In addition, our group companies — Toko Corporation and Sunny Creation Planning — manufacture alternative fuel for cement manufacturing as well as solid fuel called RPF using waste plastics that cannot be recycled.
Prime Minister Yoshihide Suga’s administration, in October 2021, declared that Japan would aim for net zero greenhouse gas emissions and carbon neutrality. Japanese companies are now flooding the industry with environmental investment. I think this happened at just the right time to keep pace with the rest of the world.
We also want to play a role in the circular economy in which post-consumer products are reused as raw materials in manufacturing.
Collaborating with universities such as Kyushu University, Tokyo University, Tokyo Institute of Technology, Waseda University, and Okayama University, we want to promote the recovery of high value resources. This can be done through the physical sorting of waste, along with development of high-performance products, use of sophisticated heat treatment processes, and development of fuels such as hydrogen and biomass derived from waste.
We are aiming to be carbon negative in waste treatment, which means that more carbon is removed than is produced through greenhouse gas emissions.

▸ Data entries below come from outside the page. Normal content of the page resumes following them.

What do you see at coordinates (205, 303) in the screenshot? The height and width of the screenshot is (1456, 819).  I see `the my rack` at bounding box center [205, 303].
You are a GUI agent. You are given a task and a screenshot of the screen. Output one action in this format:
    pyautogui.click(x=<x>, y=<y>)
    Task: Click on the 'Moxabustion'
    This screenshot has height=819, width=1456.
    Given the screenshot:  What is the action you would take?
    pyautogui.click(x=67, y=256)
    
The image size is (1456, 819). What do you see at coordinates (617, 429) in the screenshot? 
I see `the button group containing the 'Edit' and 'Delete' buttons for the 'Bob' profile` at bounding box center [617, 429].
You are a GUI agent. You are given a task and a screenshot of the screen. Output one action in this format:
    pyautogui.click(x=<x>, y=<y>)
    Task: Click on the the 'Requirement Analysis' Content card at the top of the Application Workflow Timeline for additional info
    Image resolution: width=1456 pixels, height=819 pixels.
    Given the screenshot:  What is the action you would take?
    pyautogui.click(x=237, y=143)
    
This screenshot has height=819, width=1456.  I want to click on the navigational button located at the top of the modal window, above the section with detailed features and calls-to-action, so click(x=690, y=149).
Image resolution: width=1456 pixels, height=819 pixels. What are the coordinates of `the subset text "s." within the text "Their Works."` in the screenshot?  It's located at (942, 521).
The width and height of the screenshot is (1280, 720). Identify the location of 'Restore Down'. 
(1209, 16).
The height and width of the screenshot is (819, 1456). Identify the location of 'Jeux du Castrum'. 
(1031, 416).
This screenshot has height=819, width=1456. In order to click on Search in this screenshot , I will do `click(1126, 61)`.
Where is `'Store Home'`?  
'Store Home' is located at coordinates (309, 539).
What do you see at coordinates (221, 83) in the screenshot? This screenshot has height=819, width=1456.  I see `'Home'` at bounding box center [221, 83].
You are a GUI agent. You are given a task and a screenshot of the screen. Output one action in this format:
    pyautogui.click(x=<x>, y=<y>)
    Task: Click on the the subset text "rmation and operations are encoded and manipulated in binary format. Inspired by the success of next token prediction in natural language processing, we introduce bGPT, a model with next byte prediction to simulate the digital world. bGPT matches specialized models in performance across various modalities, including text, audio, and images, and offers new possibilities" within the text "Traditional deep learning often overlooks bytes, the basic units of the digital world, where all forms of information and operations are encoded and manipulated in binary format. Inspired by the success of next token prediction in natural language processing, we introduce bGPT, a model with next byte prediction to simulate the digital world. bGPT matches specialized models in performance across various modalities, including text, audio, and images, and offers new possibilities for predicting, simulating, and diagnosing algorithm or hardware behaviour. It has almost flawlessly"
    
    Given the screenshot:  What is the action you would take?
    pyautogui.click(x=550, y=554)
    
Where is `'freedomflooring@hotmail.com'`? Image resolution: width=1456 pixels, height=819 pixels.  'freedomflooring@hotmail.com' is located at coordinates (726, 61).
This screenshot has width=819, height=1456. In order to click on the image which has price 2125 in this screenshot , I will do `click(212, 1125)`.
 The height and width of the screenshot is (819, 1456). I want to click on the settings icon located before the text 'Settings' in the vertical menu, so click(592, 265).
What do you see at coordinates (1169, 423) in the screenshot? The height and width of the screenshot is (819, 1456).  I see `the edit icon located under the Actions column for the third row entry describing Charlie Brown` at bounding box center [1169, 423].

Putting Japan's experience and knowledge to work in Asia
Your company is engaged in engineering water treatment plants in Thailand and researching the commercialization of ash incineration plants in Vietnam. What can you tell us about your overseas strategy?
When Japan went through its rapid economic expansion, there weren’t environmental regulations like we have now, and pollution and soil contamination occurred. Since then Japan has improved its record on the environment, and water purification systems have progressed as well. The Seto Inland Sea is so clean now that there is a shortage of nutrients to support its marine life.
As industrialization progresses in Southeast Asia, issues such as air pollution and water pollution from wastewater are surfacing. Flammable garbage dumped into landfills without incineration sometimes causes fires. I hope that Japanese technology can help these countries to develop in ways that avoid harming the health of their people and wildlife.
Southeast Asia is becoming one the world's production bases. Are environmental businesses likely to become more important there?
We are working hard to meet the demand. Recently, in fact, we hired staff in South Korea. There were 87 applicants for four slots, and those four will join the company.
In order for a company to grow, it needs international human resources. The new employees are positive and forward-looking. I’m excited to see how they will inspire our other employees.
For the Future of Children
What is your motto, and what dreams do you have for this industry?
My motto is "honesty." It is the most important quality to earn trust. I value the connections that arise from it. When I was young, I even wrote this in my resume.
As for my dreams, I want to make a world where today’s children can lead happy lives in the future. I think that is what it all comes down to.